[start of INPUT RECORDS]

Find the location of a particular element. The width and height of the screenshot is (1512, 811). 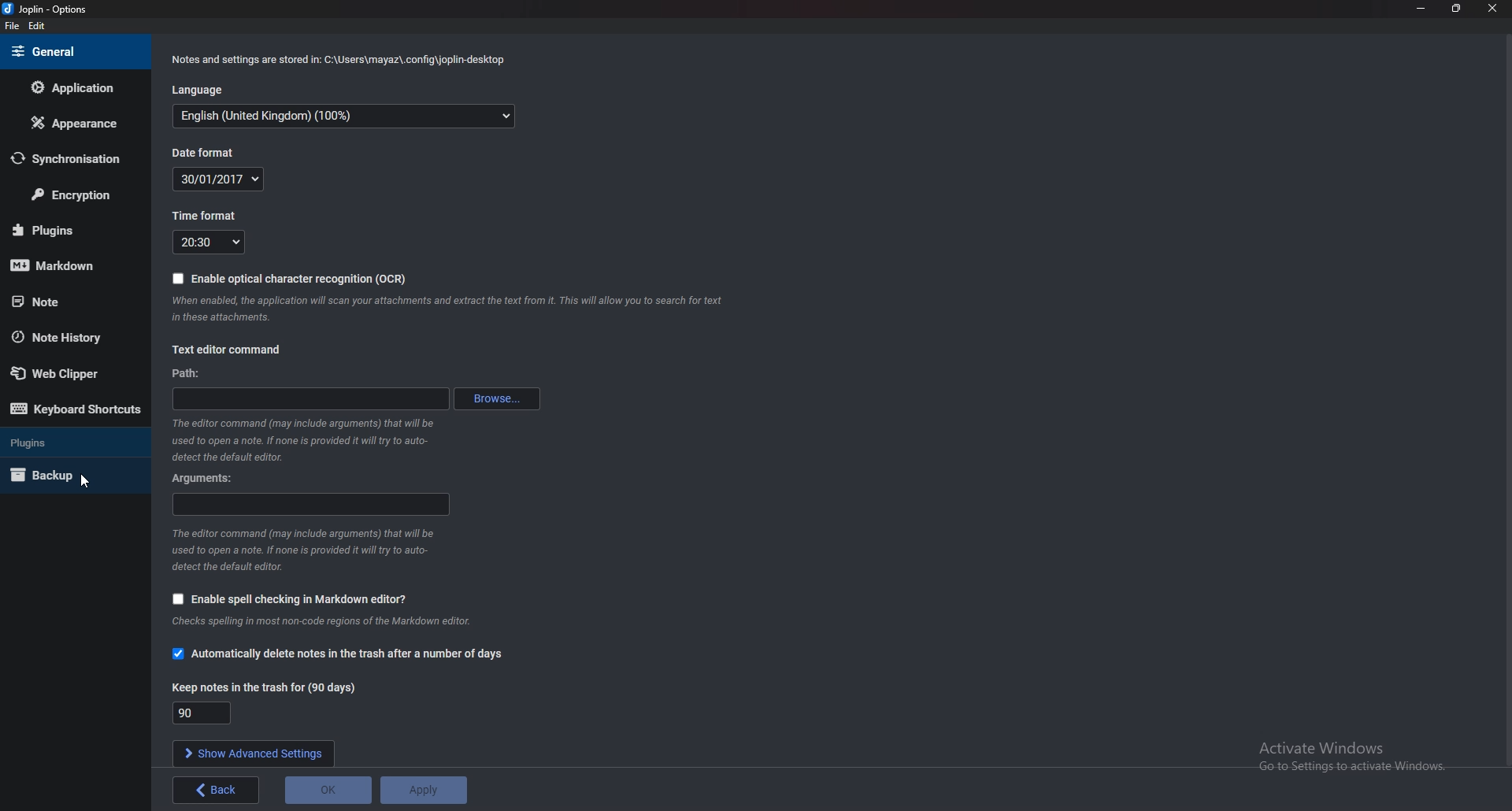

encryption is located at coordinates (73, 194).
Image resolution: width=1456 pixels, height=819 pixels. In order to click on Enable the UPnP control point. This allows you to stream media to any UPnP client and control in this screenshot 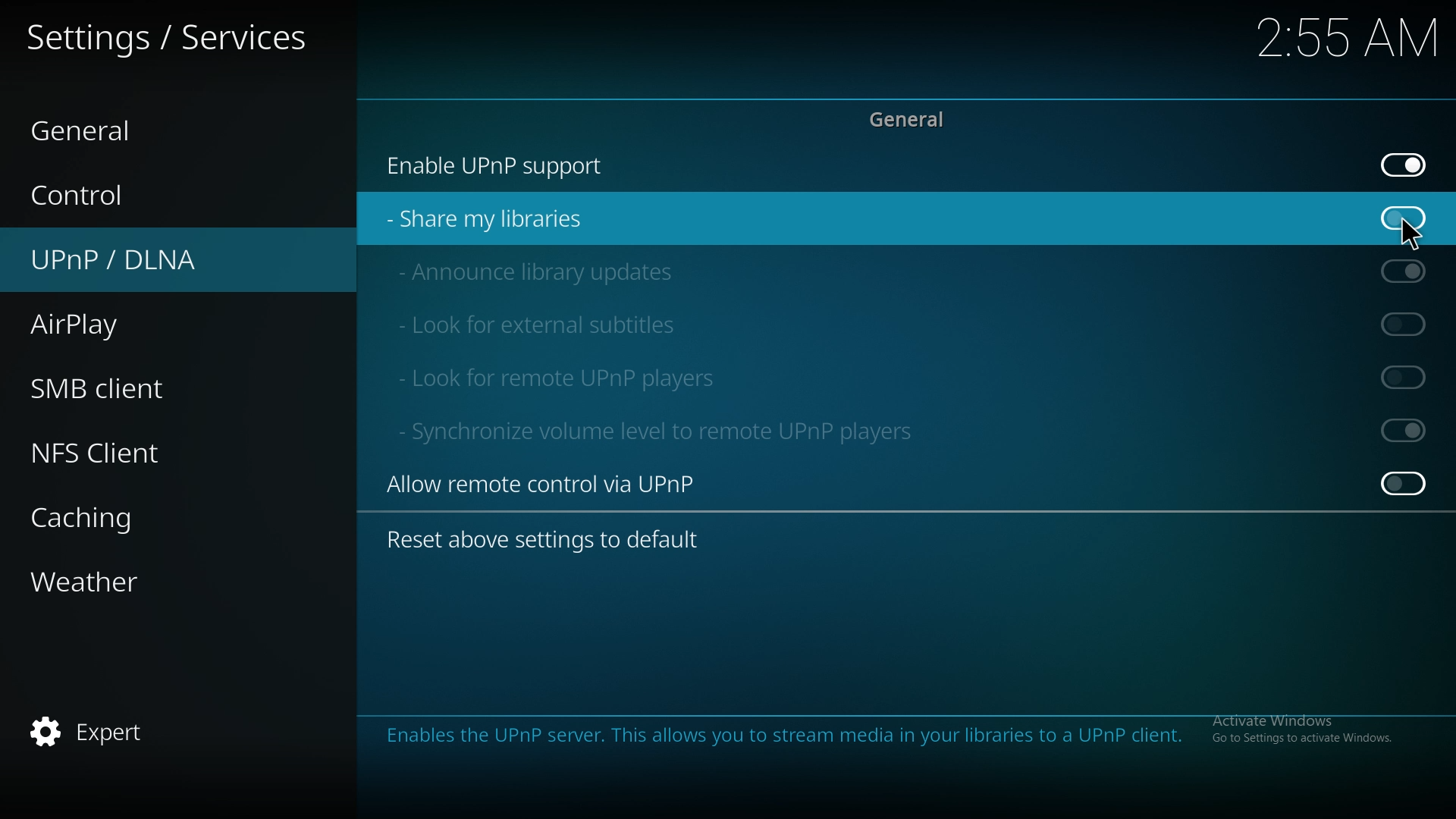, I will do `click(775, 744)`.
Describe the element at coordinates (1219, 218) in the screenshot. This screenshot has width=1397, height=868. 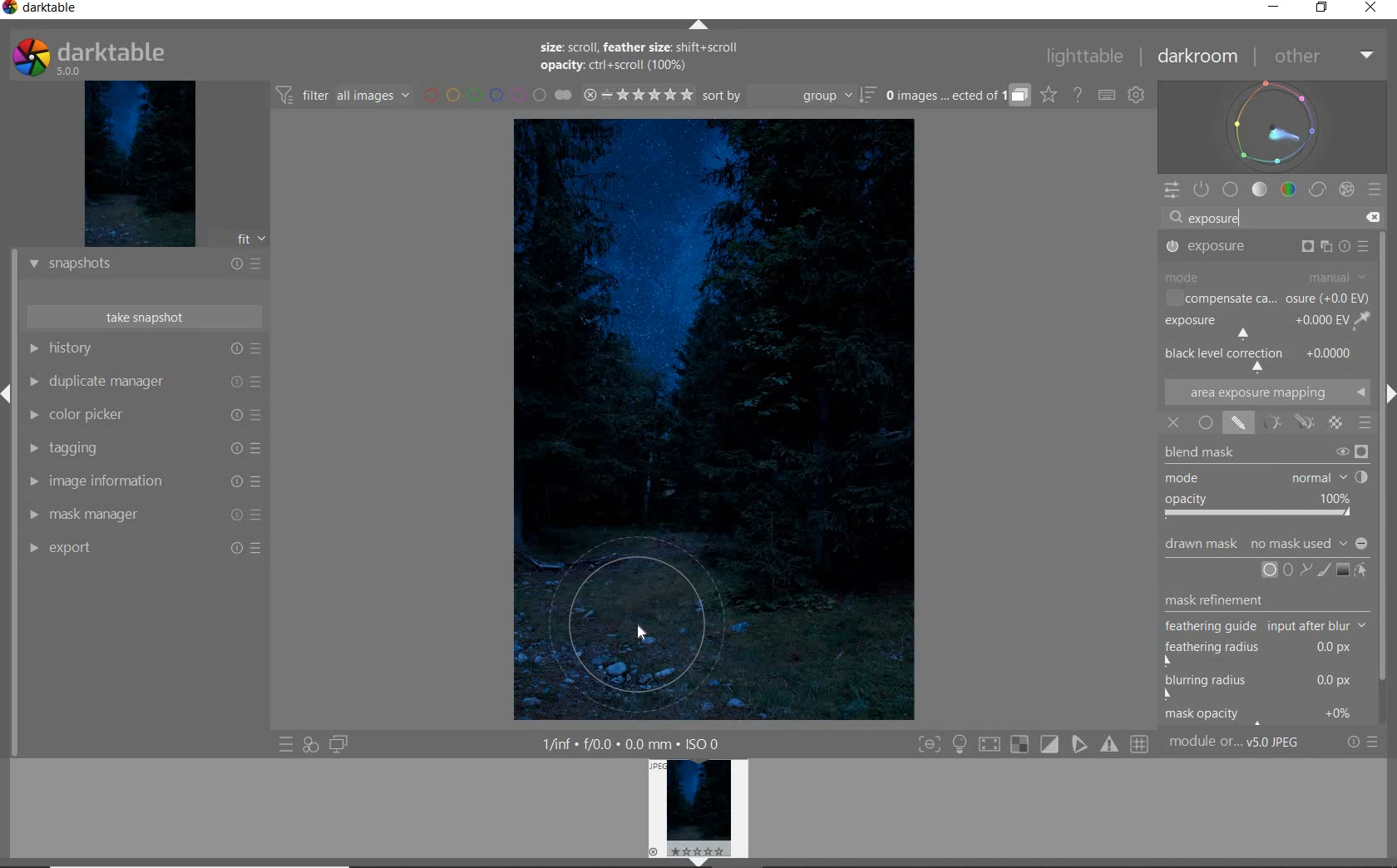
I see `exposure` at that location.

[end of INPUT RECORDS]
[start of INPUT RECORDS]

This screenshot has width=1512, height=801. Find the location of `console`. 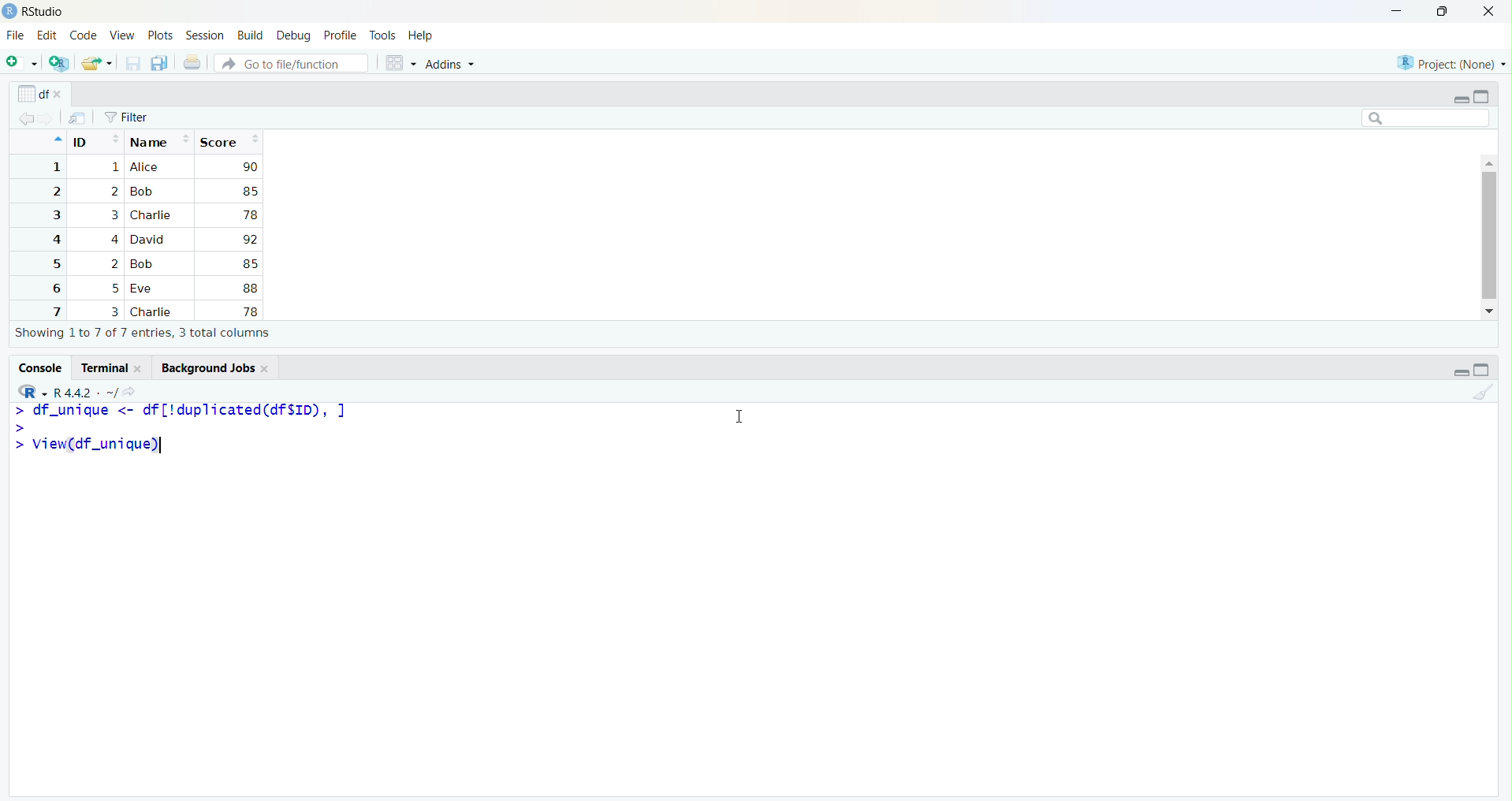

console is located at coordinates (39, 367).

[end of INPUT RECORDS]
[start of INPUT RECORDS]

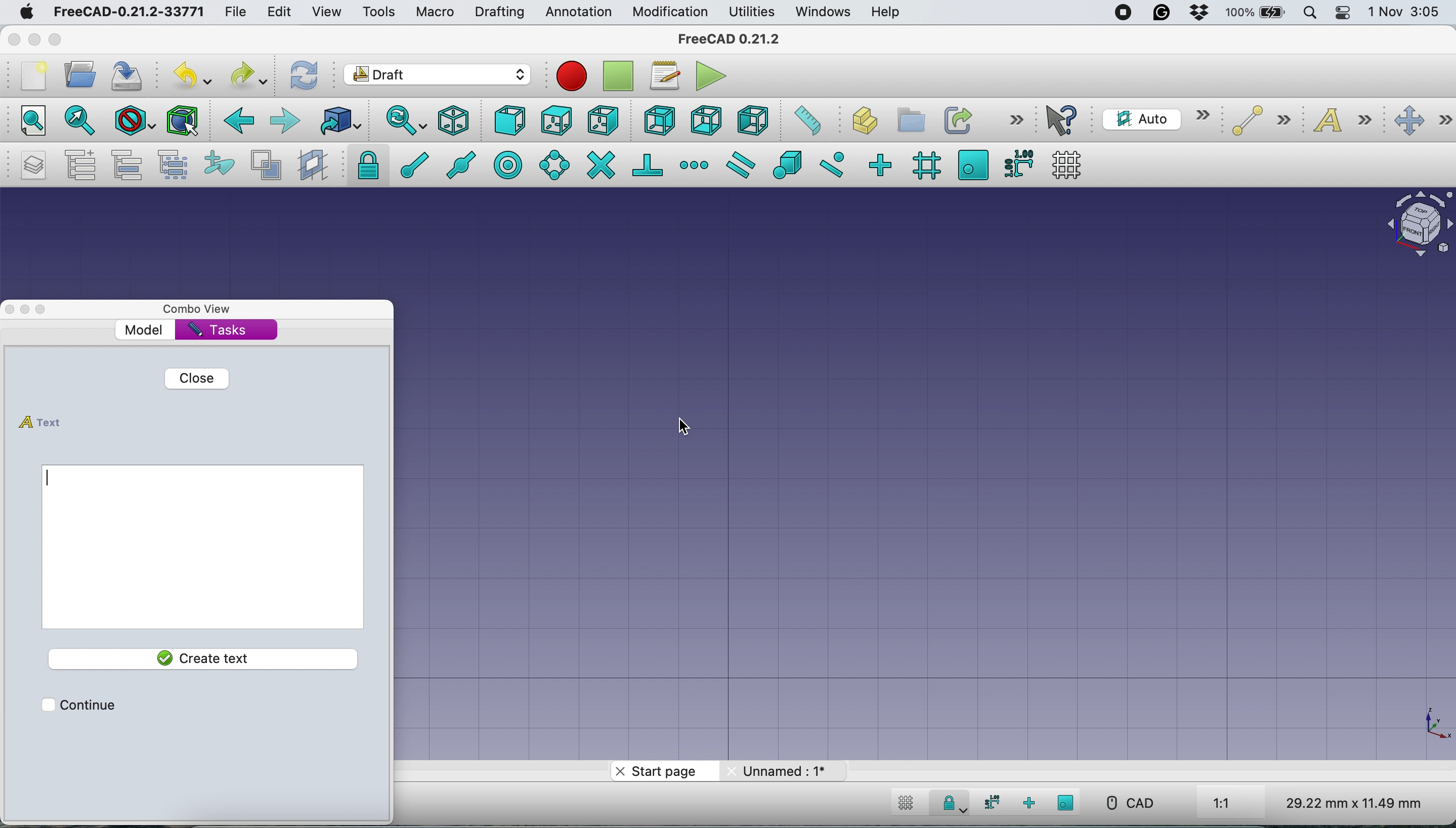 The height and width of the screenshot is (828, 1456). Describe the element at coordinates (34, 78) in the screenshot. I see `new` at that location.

[end of INPUT RECORDS]

> _THE PROBLEM_: Copy out everything from the line containing "Find the location of a" down to the line containing "encryption is located", both included, and leave the pictures out of your copy.

> _RESULT BELOW_:
Find the location of a particular element. The width and height of the screenshot is (1512, 811). 

encryption is located at coordinates (73, 194).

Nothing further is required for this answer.